EXCLUSIVE - China Preparing National Plan for Climate Change
Author: Chris Buckley
Zou Ji, a climate policy expert at the People's University of China in Beijing, told Reuters the national programme will probably set broad goals for emissions and coping with changing weather patterns.
It is likely to be released this year after at least two years of preparation and bureaucratic bargaining, he said.
The plan showed that China was joining deepening global alarm that greenhouse gases from factories, power plants and vehicles are lifting average temperatures and will seriously, perhaps calamitously, alter the world's climate, said Zou.
"All this shows that the Chinese government is paying more and more attention to this issue," he said. "When it's approved and issued it will be China's first official, comprehensive document on climate change."
Last week a UN panel of scientists warned that human activity is almost certainly behind global warming.

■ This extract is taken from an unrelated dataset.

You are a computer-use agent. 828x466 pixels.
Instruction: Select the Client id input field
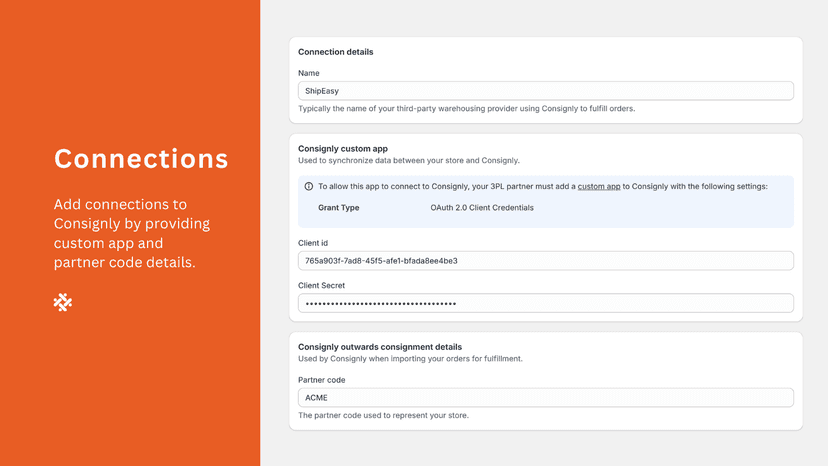pyautogui.click(x=545, y=260)
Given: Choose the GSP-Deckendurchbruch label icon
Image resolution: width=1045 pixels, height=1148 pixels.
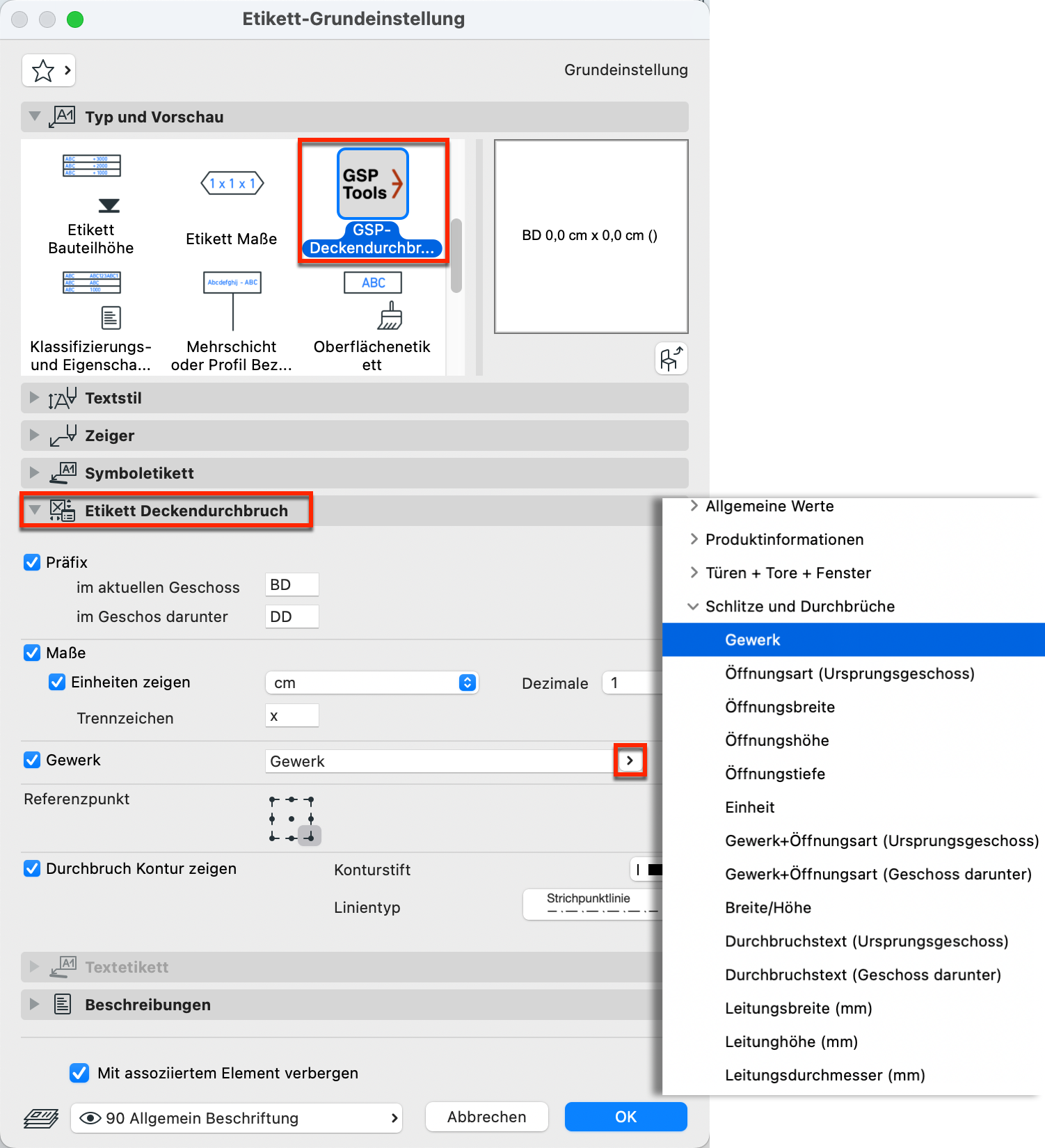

The expert group gave a "best estimate" that temperatures would rise by between 1.8 and 4.0 Celsius (3.2 and 7.8 Fahrenheit) in the 21st century, bringing more droughts, heatwaves and a rise in sea levels that could continue for over 1,000 years even if greenhouse gas emissions are capped.
China is galloping to become possibly the world's third-biggest economy by 2008, overtaking Germany and lagging only Japan and the United States. And it may become the world's biggest emitter of greenhouse gases by 2009, overtaking the United States, the International Energy Agency has forecast.
Beijing's public reaction to the panel's finding has been muted but behind the scenes it is paying attention to the raft of warnings, said Zou, who has been a member of Chinese delegations to international climate talks since 2000.
Zou said the programme was awaiting approval from China's cabinet, or State Council, after being vetted by over a dozen ministries and agencies, but preparations for a major Communist Party congress later this year may slow its release.
The dilemma facing President Hu Jintao is how to translate concern into policies that deliver growth and jobs while cutting fossil fuel use and greenhouse gases, said Alan Dupont, an expert on climate change and security at the University of Sydney.
"The whole stability of the regime and, as Hu would see it, the future of his country, depends on the continuation of economic growth of 8 and 9 percent," Dupont said.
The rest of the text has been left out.